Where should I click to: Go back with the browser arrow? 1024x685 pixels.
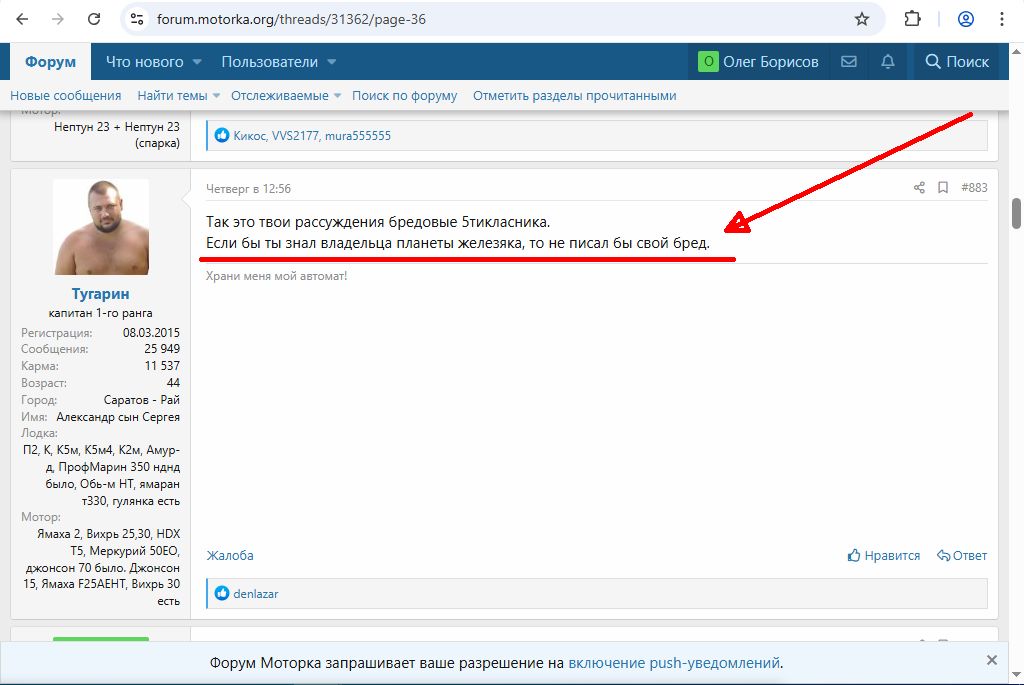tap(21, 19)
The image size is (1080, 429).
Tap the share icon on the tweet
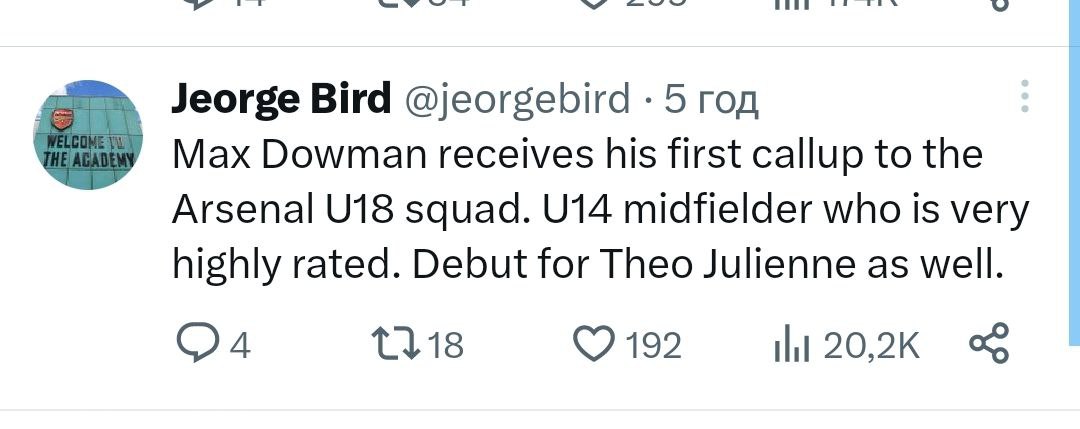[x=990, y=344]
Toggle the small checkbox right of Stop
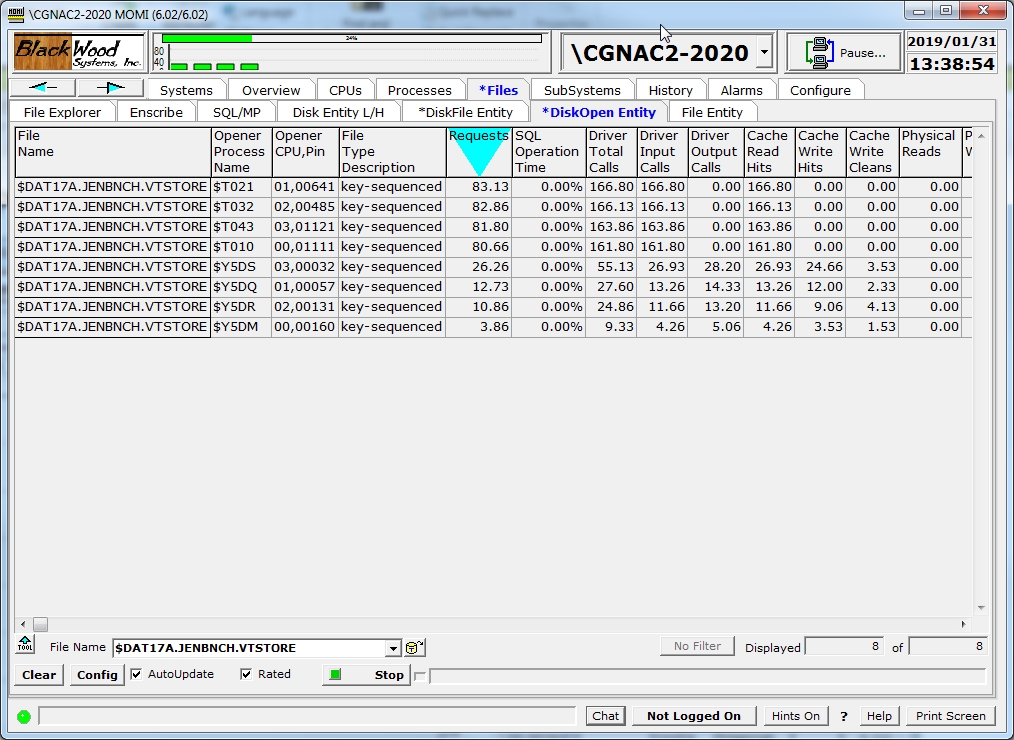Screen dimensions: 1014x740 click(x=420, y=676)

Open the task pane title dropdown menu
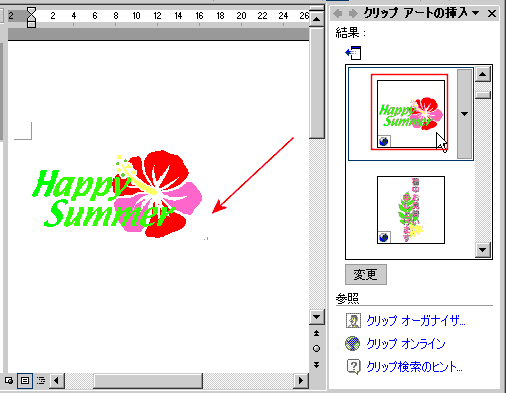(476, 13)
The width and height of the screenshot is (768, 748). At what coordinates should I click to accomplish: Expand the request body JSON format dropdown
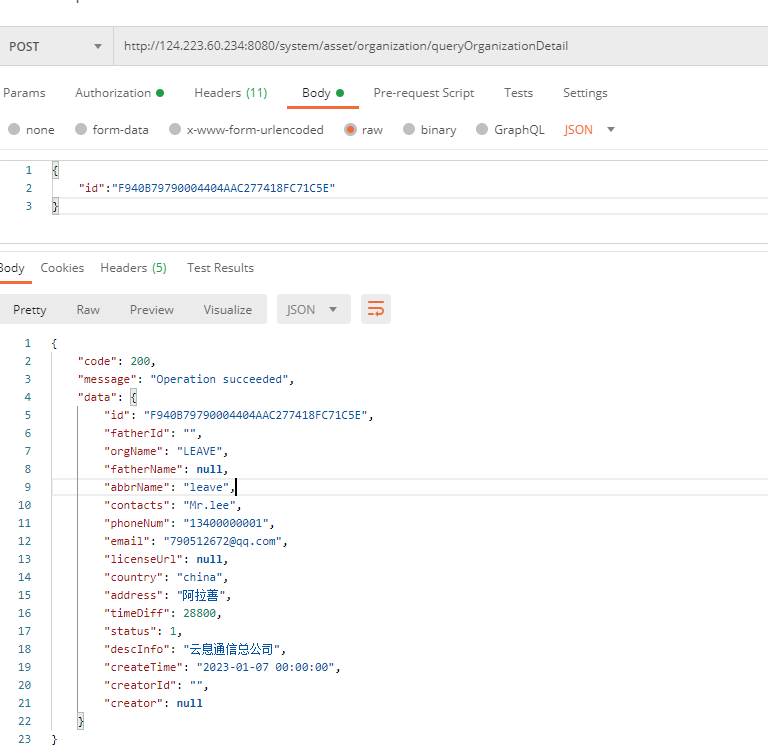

--

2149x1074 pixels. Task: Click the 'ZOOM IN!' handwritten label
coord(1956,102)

— What you need to do —
Using the data above, which lines fall from the one with "Where should I" through the one with "The width and"? Repeat them exactly, ends included, minus any pictures.

— Response below —
Where should I click to: Go back with the browser arrow? 1024x685 pixels.
tap(21, 19)
The image size is (1080, 429).
Tap the share icon on the tweet
[x=990, y=344]
Toggle the small checkbox right of Stop
Screen dimensions: 1014x740 click(x=420, y=676)

Open the task pane title dropdown menu
(476, 13)
The width and height of the screenshot is (768, 748). At what coordinates should I click to accomplish: Expand the request body JSON format dropdown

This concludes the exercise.